Je viens aujourd’hui prendre de tes nouvelles. Ici sur la terre, le monde va à sa manière. Chacun allant  les uns à la guerre, les autres aux champs. Comme naguère. Dans la tourmente de ce siècle il y a plus de misères que de contentements.

Je t’imagine sur ton ile, perdu au bord de l’océan.  Les vagues envahissant la plate-forme du phare de la Jument, te glacent le sang et te font un manteau blanc.
Tu dois avoir peur parfois par les nuits de gros temps. Quand un navire au large fait retentir sa corne de brume et que le capitaine attend le  signal  du géant. La  difficile passe du Fromveur étale son écume, Le  Conquet est encore loin.
Avant de s’engager dans la rade du port noyé sous la pluie fine et le brouillard épais, il verra par trois fois ta lanterne allumée. Nuit et jour, tu vas guider sa route parsemée d’écueils et de récifs,  au vent mauvais.
La tempête calmée, aux portes de l’enfer, tu surgiras étonné d’être encore sur tes jambes tellement elles ont tremblées. Ton cœur a chaviré. Tu  crieras en voyant  l’horizon.  Le soleil se lèvera enfin sur l’Iroise.

Me revient en mémoire cette lettre reçue  de toi au lendemain de ce naufrage qui vit tes premières larmes sur le phare au large de Ouessant. Toute la nuit tu avais lutté, pour tenir la lumière sous les   flots déchainés. Le rocher résistait sous la houle. C’était une nuit sans lune sur une mer sans fond. Quand le jour enfin s’est levé, il ne restait plus de la veille que quelques flaques d’eau, là-haut sur la coupole.  La mer rayonnait de ses reflets changeants. Pour te prouver que tu étais vivant, tu as chanté de ta voix pure. Un autre jour venait de commencer.

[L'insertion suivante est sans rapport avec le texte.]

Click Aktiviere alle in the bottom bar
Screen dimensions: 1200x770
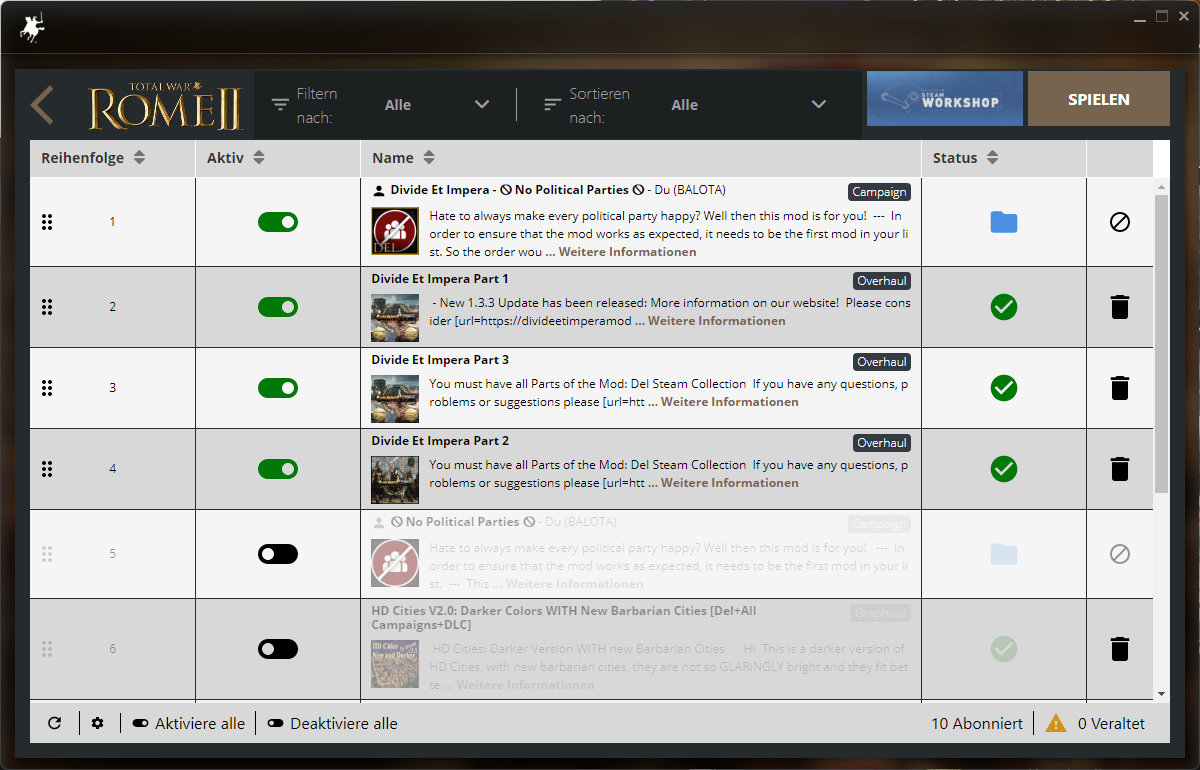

Pour que l'événement le plus banal devienne une aventure, il faut et il suffit qu'on se mette à le raconter.

Tu m’as écrit alors, cette longue nuit d’attente et de frayeur qui n’en finissait pas. Tu m’as décrit ta peur à chaque approche d’un navire risquant le moindre faux pas.  
Maman a beaucoup pleuré en lisant ta lettre.
Papa n’était plus là. Depuis votre querelle qui provoqua ta terrible décision, il n’était plus le même. Quittant la vie des champs, il se perdit un jour sur des mauvais chemins. L’alcool et les filles devinrent son penchant. Sa dérive a provoqué sa chute. Il n’est plus à présent. Tu lui choisis la mer  pour oublier et fuir ce père qui était ton tyran.  
C’était une nuit claire, le ciel constellé d’étoiles appelait à la rêverie. Le vent dans les rochers murmurait sa prière. Et toi le cœur battant tu partais pour l’enfer. Tu en pris pour sept ans.
A chacun son enfer. Le nôtre est bien vivant.
Ensemble, avec maman,  on a prié. A la chapelle, nous sommes allées allumer une chandelle.  Pour ton retour, dans la maison des bois.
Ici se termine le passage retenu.